Part of a data file:
■ ■ ■
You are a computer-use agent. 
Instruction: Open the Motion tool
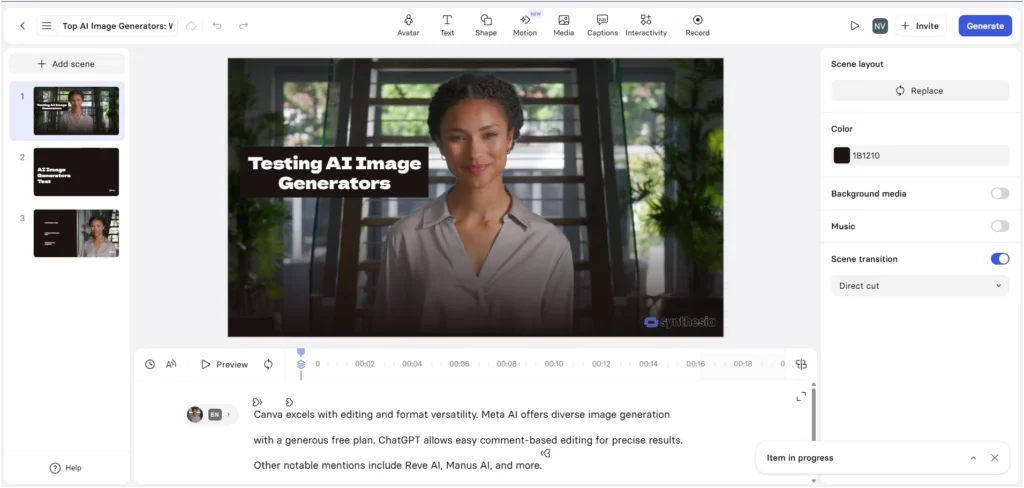(524, 25)
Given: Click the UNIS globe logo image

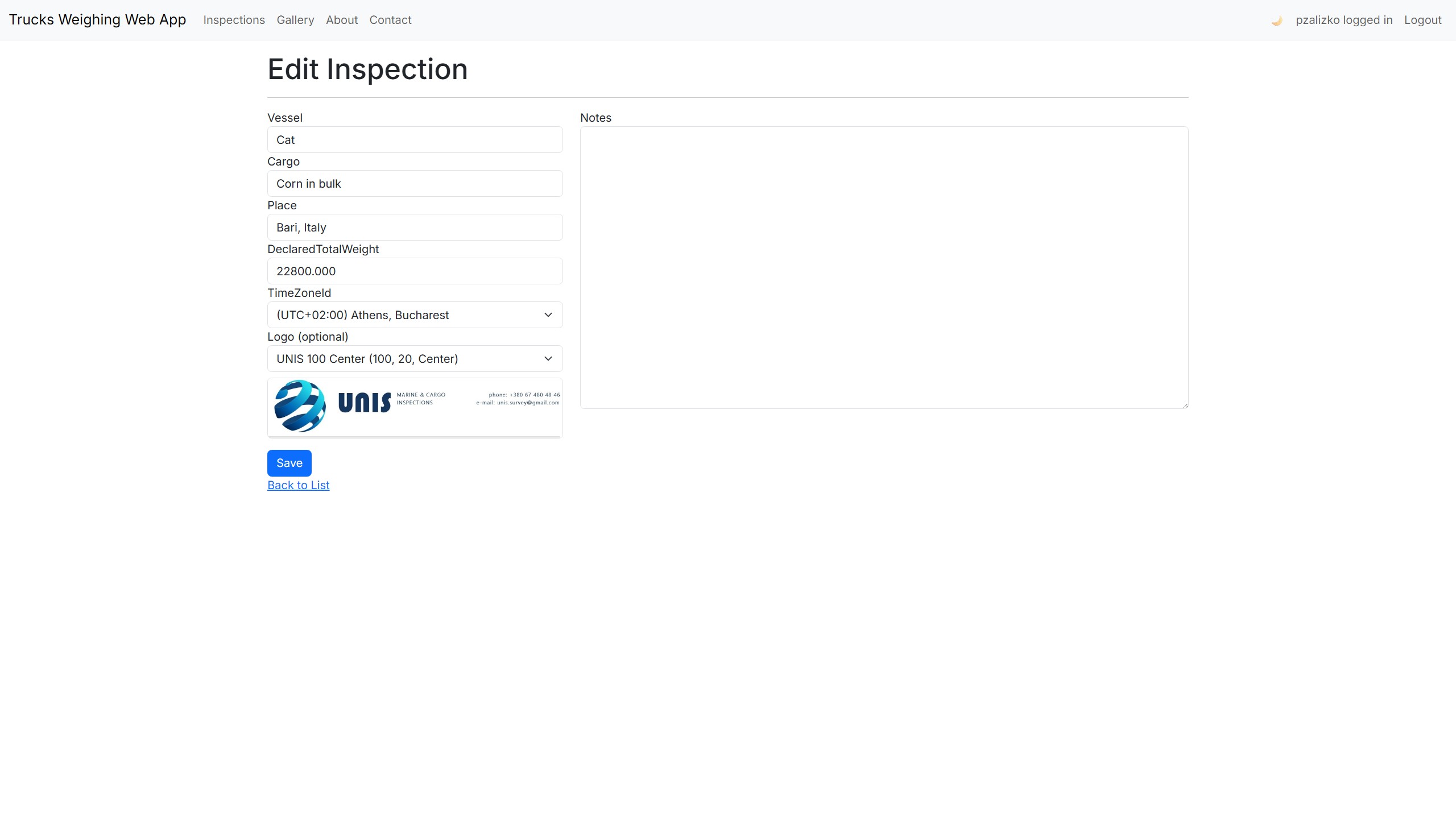Looking at the screenshot, I should [300, 406].
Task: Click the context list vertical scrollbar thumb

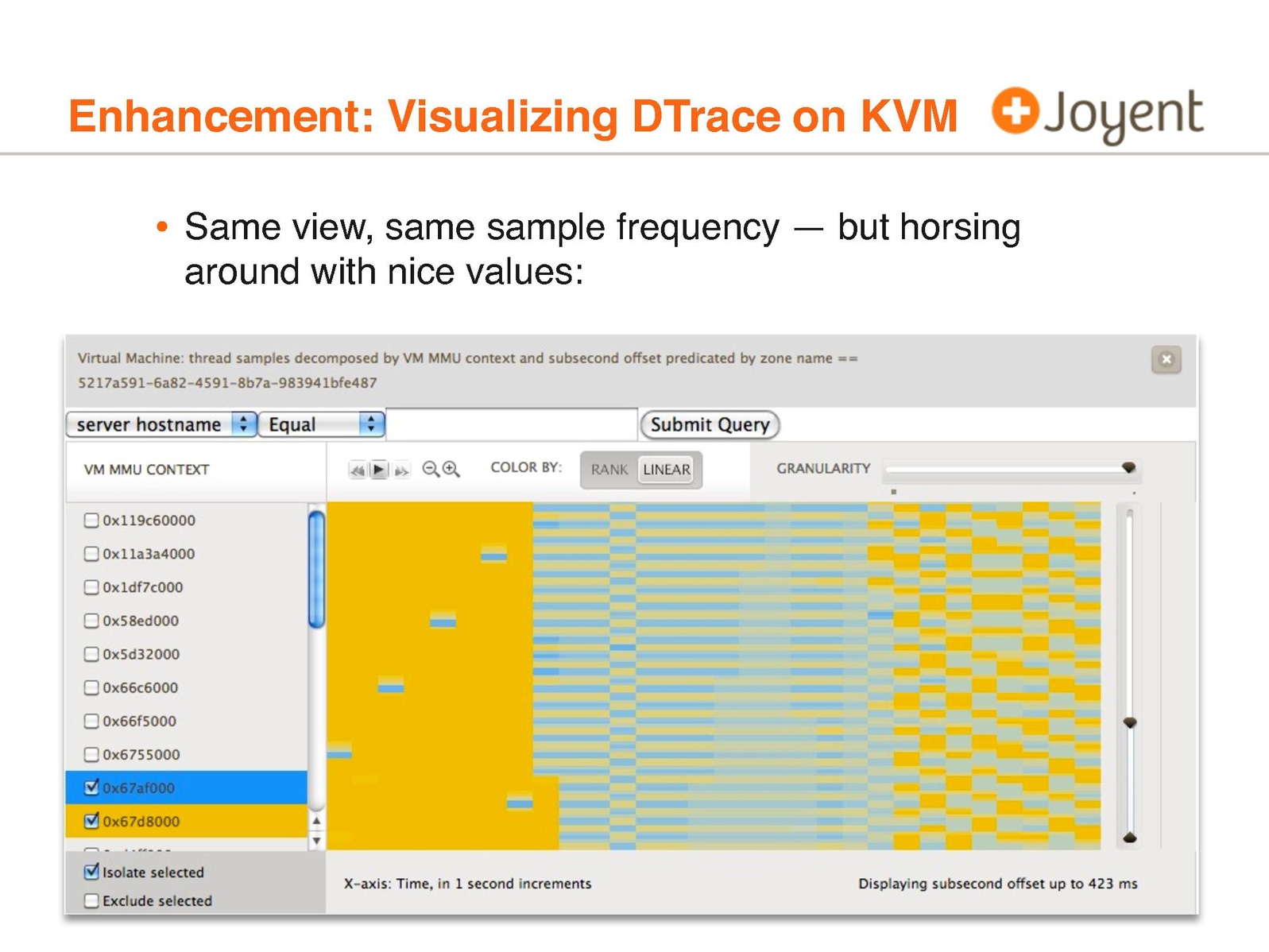Action: tap(316, 569)
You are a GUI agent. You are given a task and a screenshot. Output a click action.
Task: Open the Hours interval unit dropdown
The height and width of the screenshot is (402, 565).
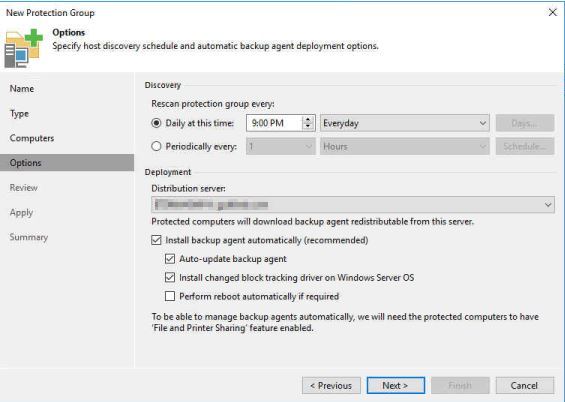point(405,147)
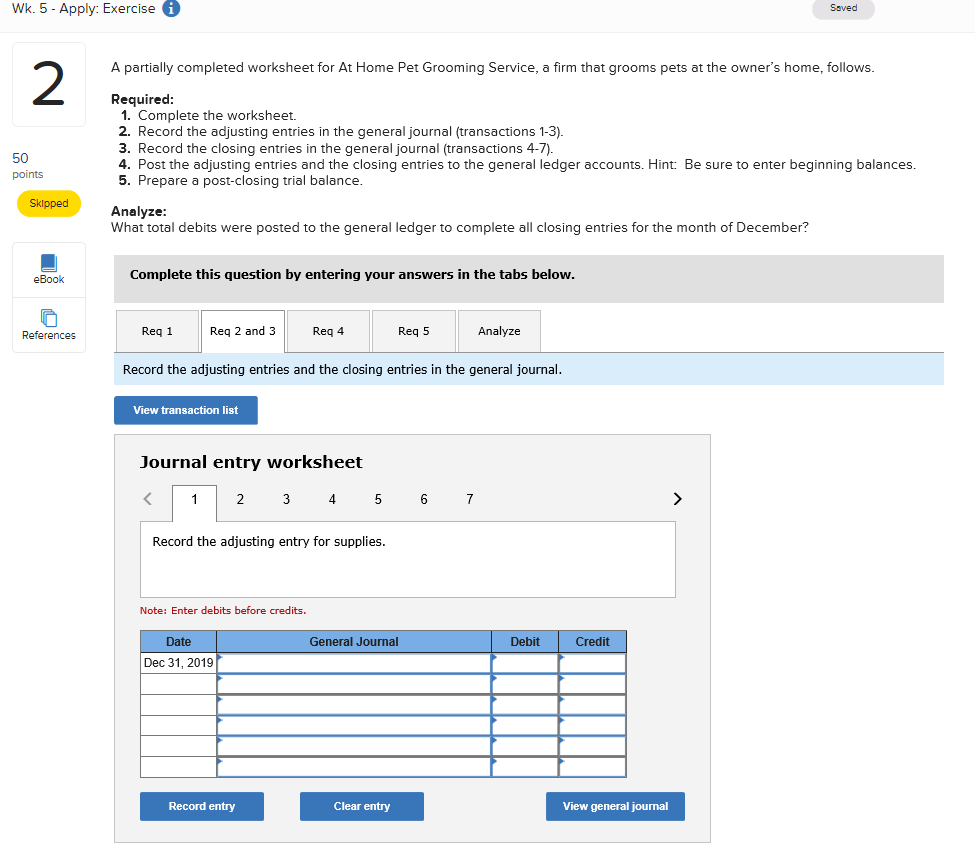Select journal entry number 2
975x859 pixels.
point(240,499)
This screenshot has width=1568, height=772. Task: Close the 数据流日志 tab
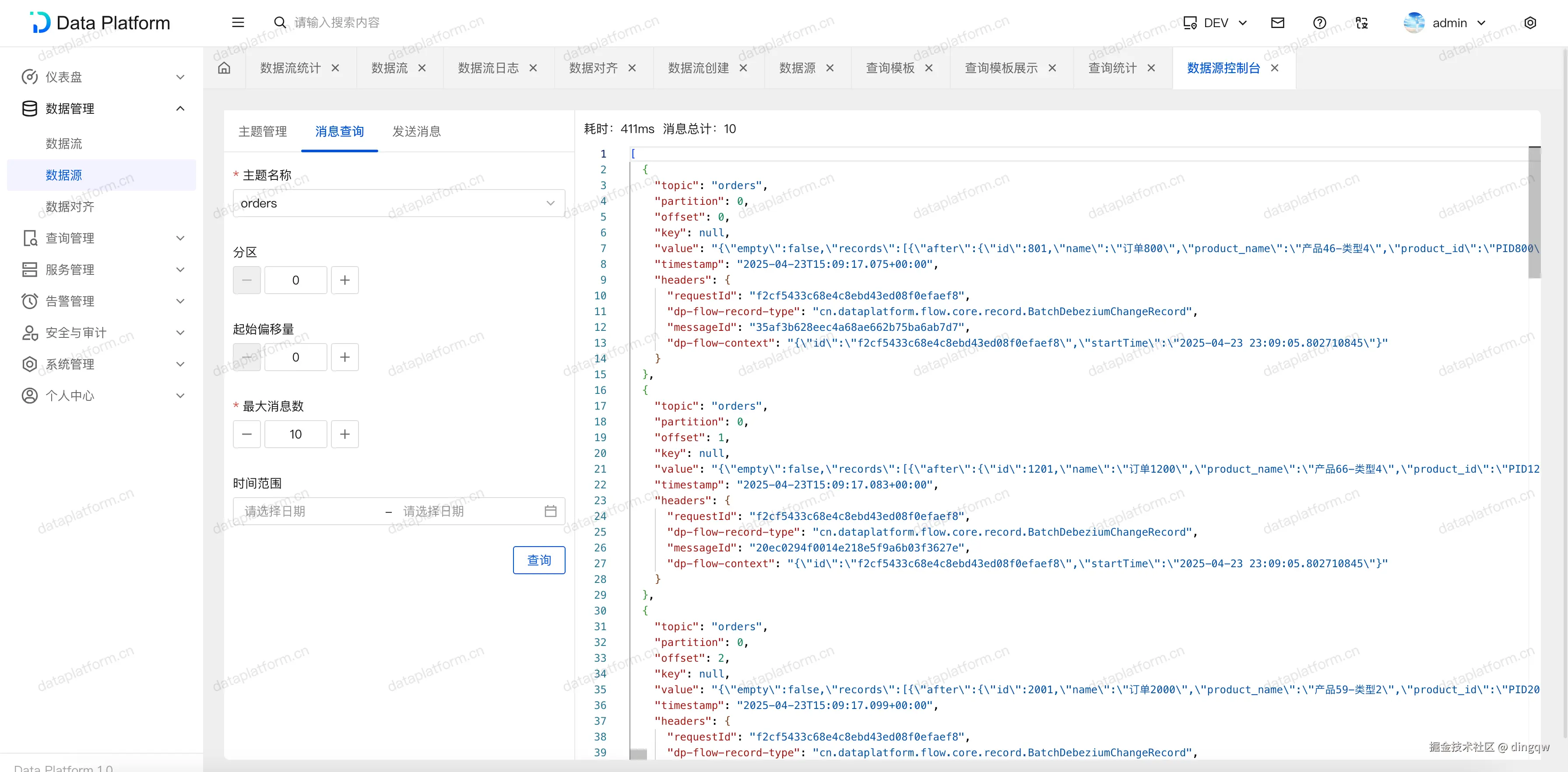point(533,67)
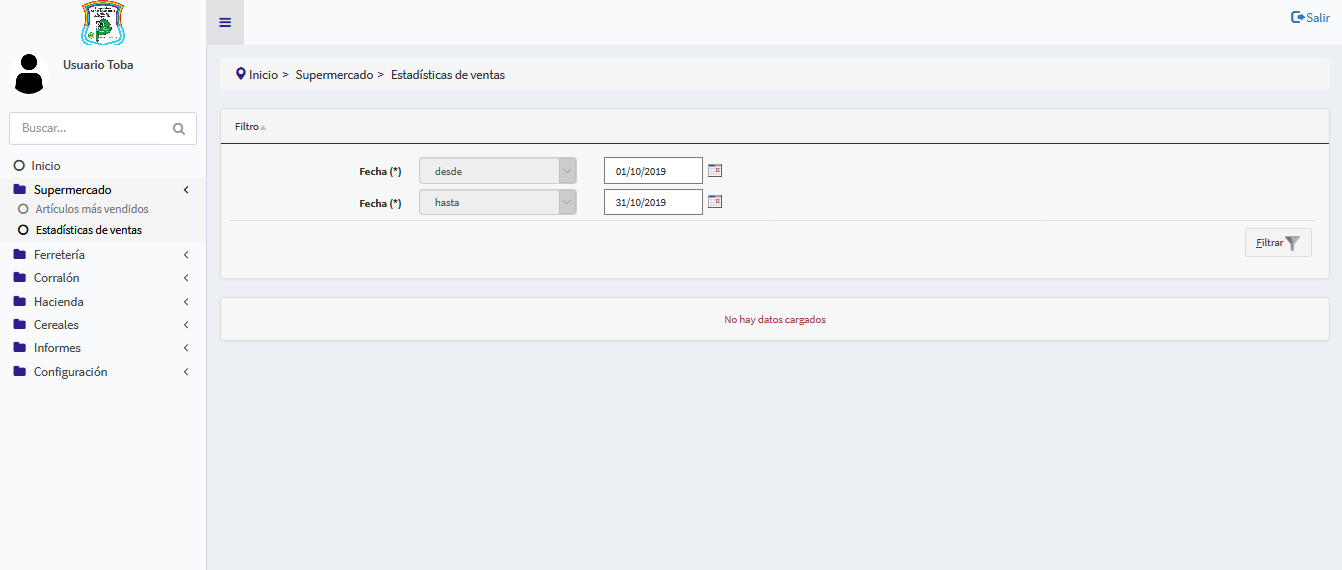Open calendar picker for the hasta date
The image size is (1342, 570).
[715, 202]
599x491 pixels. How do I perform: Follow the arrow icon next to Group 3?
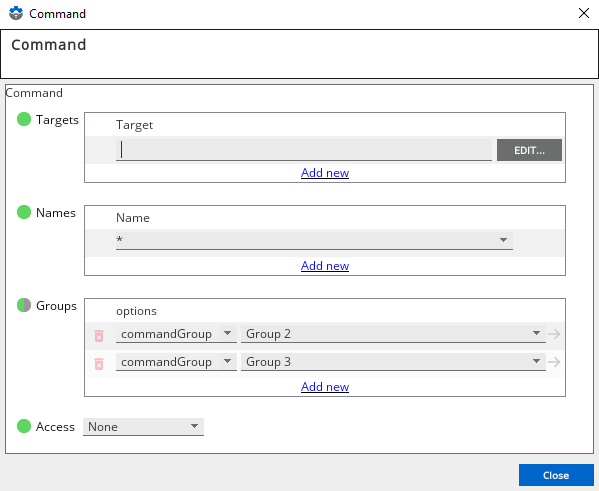(554, 362)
■ ■ ■
- Given request -
Reproduce the lines above, substituting "assistant" for every occurrence of "agent" and leaving everything else unchanged. Omit the pictures from your answer.

- Completed task -
You are a computer-use assistant. 
Instruction: Open the Motion tool
(524, 25)
Given: Click the UNIS globe logo image

Looking at the screenshot, I should [300, 406].
Task: Click the context list vertical scrollbar thumb

Action: tap(316, 569)
You are a GUI assistant. You are given a task and a screenshot. Output a click action.
Task: Open the Hours interval unit dropdown
The height and width of the screenshot is (402, 565).
point(405,147)
Select journal entry number 2
975x859 pixels.
point(240,499)
This screenshot has width=1568, height=772. Task: Close the 数据流日志 tab
point(533,67)
Open calendar picker for the hasta date
The image size is (1342, 570).
[715, 202]
599x491 pixels. How do I perform: Follow the arrow icon next to Group 3?
(554, 362)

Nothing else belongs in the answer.